Tom was hard-working, charming, energetic, and won plaudits from all parties.  At a time where charismatic individuals are largely absent from the ranks of Labour, Tom was a breath of fresh air.  He is my New-Comer of the Year.  Labour needs to find another dozen or so candidates with similar qualities if it is to avoid a heavy defeat in May, although it is probably too late.

Just one word of warning to Tom.  Being the latest ‘bright young thing’ is great while it lasts.  But no matter how well you perform, time will mean that you will not always be young, and you rapidly lose the image of being the new kid on the block.  My advice is to remember your roots, the people who supported you when you set out on your exciting journey.
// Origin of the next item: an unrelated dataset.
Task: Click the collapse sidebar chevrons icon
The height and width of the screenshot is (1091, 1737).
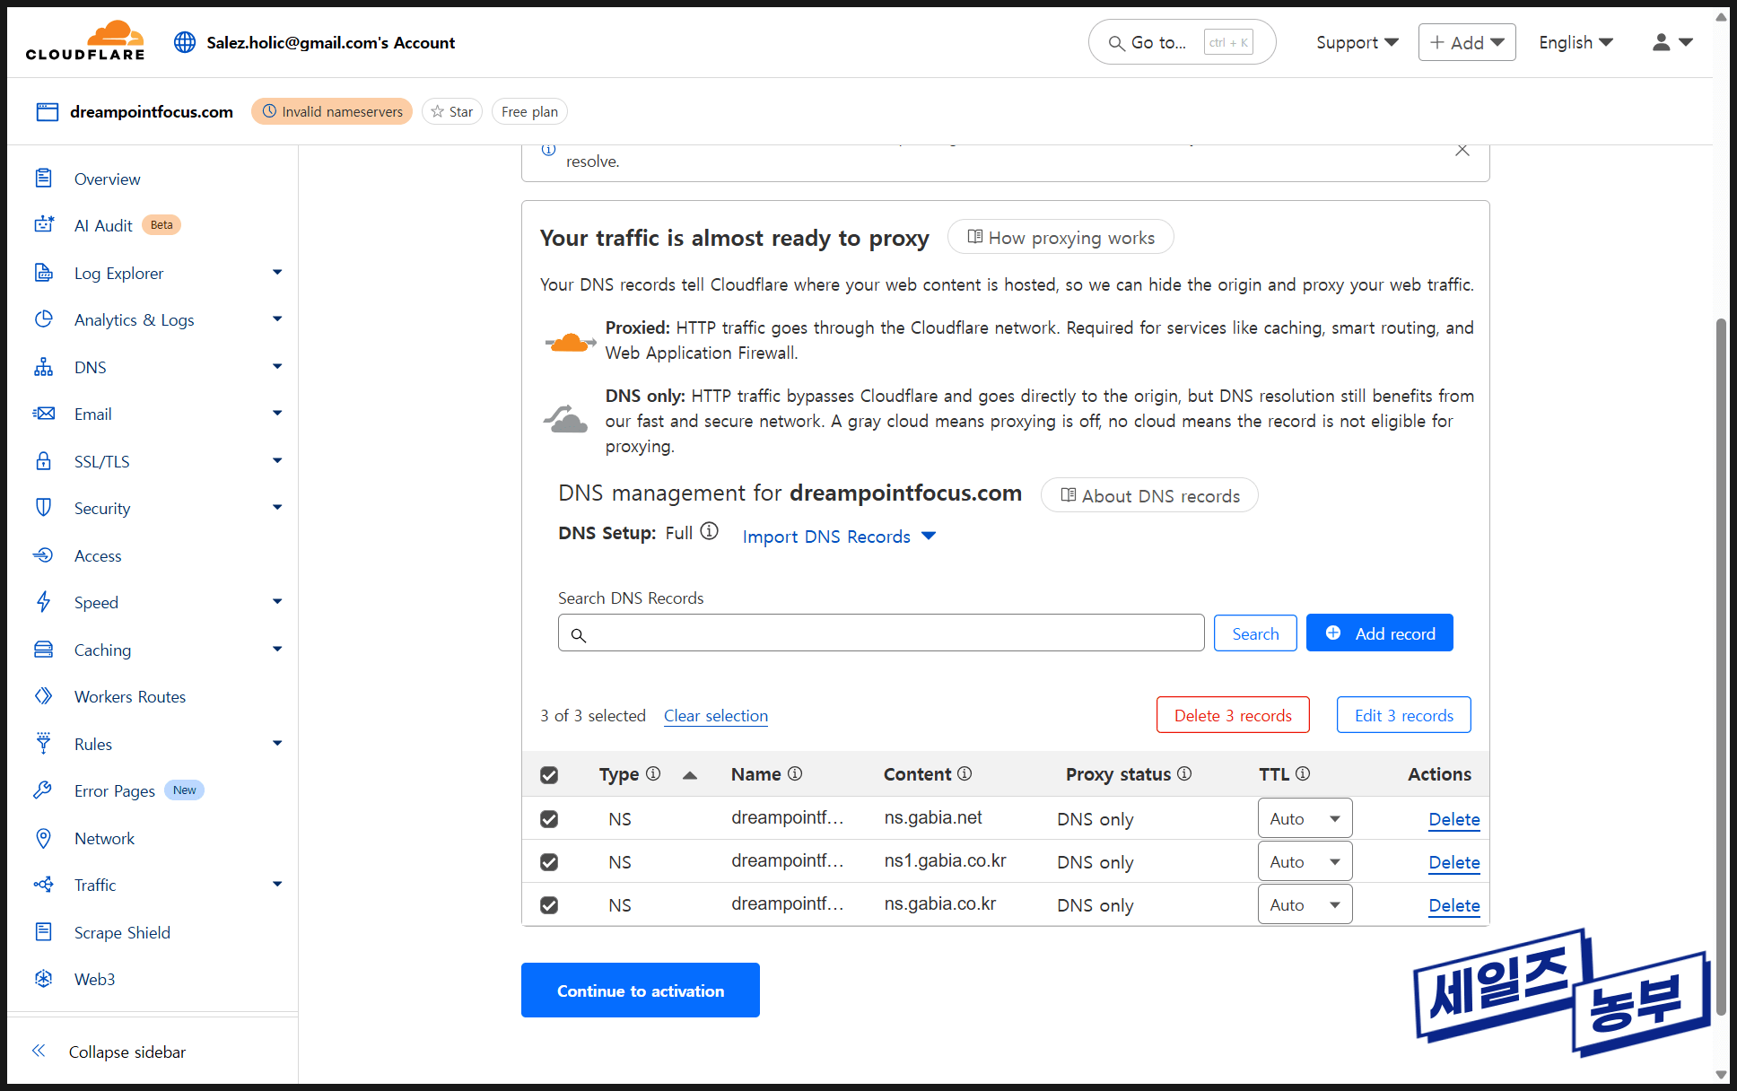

Neglect your core base at your peril.  For the local elections, you have chosen to abandon (as some see it) St Peter’s and North Laine, as well as Hanover and Elm Grove,  in favour of Queen’s Park .   Take some time to mend fences.  You will never be bigger than the Party.  The Labour Party needs you to succeed and I wish you well.

Hanover and Elm Grove – they will weigh not count the Green vote next May

Councillor Bill Randall is a disappointment to me.  That is, Bill Randall as a blogger.  Just 4 posts in almost a year.  But as a ward councillor and Leader, sorry Convenor, of the Green Group on the Council, Bill Randall never fails to impress.

Thanks to Bill, the Greens have made Hanover and Elm Grove a fortress.  In 2007, faced with the indomitable Joyce Edmond-Smith, the Greens could reasonably have expected to retain their two seats, but they went one better and won all three.  Joyce, as I have said before, was Labour's leading green, often out-greening the Greens.  Yet she became a victim of the Labour collapse.  Bill Randall topped the poll with 2,182 votes, followed by Georgia Wrighton (2,102) and new-comer Vicky Wakefield-Jarrett (1,945).  Joyce was fourth with 1,321 votes.  The scale of the Green majority was surprising.

Since then Labour has been stuck firmly in reverse gear, and in May there will be no point counting the Green vote.  Just weigh it.  The only down-side for the Greens is the possibility that both Vicky and Georgia may stand down in May.  The loss of two young women councillors (from which ever party) is something to be regretted.  I hope that one or both will reconsider and stand again.  However, if they don't the Greens will still stroll home.

Don’t let Lib Dems defect to Labour or the Greens

What would you do if you were a Lib Dem councillor in Brighton and Hove?  Faced with a backlash against that party in next May’s local elections, do you rely on your personal vote to see you home even though the tide is very much against your party?

At the last locals, Joyce Edmond-Smith, a long-standing and highly respected Labour councillor in Hanover and Elm Grove, faced the Greens who had momentum on their side.  Joyce was Labour’s foremost green activist, with a better environmental record than many Greens.  She enjoyed a large personal vote, well-deserved and hard-earned over many years, but it wasn’t enough to save her and she was beaten by 624 votes.

David Watkins and Paul Elgood bear no comparison to Joyce when it comes to a personal vote.  Brunswick and Adelaide has a highly transient population and turnout is traditionally low.  Last time turnover was below 28%.  Being a Lib Dem councillor can’t be much fun at the moment.

So what do you do? I think that there is a chance that they will either not stand again so to avoid being beaten, or they may cross the floor and join either Labour or the Greens.  Their applications should be rejected.  If they really find the ConDem coalition distasteful, they should have taken a principled stand at the time.  Any defection now will be opportunistic and self-serving.